◆ Quoted text:
The $\chi^2$ distribution describes a sum of independent standard normal variables. Although it's usually encountered by students first in the context of contingency tables, it has much wider use.
It's the basis of likelihood-ratio tests. The Wald test for coefficients of generalized linear models is based on an asymptotic $\chi^2$ distribution. The F-distribution used in analysis of variance and ordinary linear regression is based on a ratio of $\chi^2$-distributed variables.
So a $\chi^2$ value including all coefficients involving a predictor in a model (including nonlinear terms and interactions, or all levels of a categorical predictor) provides a useful summary of the contribution of that predictor to any regression model. If the predictors use up different degrees of freedom, comparison is best done by subtracting the corresponding degrees of freedom (the mean under the null hypothesis) from each $\chi^2$.

◆ Information supplied:

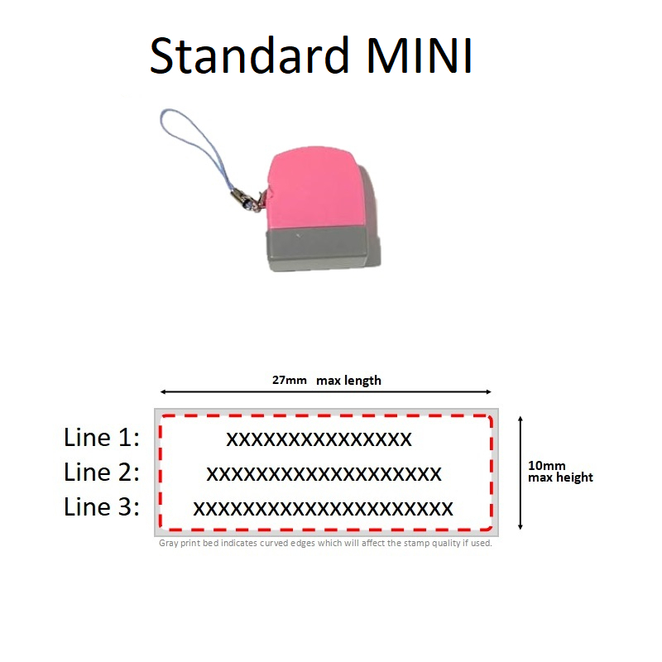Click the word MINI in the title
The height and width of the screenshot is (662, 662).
point(420,56)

◆ To do:
1. According to the passage on the chi-squared distribution, what is the F-distribution used in analysis of variance and ordinary linear regression based on?
2. Summarize the passage on the chi-squared distribution in two sentences.
The material has no connection to the passage on the chi-squared distribution.

◆ Task-by-task solutions:
1. It is based on a ratio of $\chi^2$-distributed variables.

2. The $\chi^2$ distribution describes a sum of independent standard normal variables and, beyond contingency tables, underlies likelihood-ratio tests, the Wald test for generalized linear model coefficients, and the F-distribution. A $\chi^2$ value covering all coefficients involving a predictor summarizes that predictor's contribution to a regression model, and when predictors use different degrees of freedom, those degrees of freedom are best subtracted from each $\chi^2$ before comparing.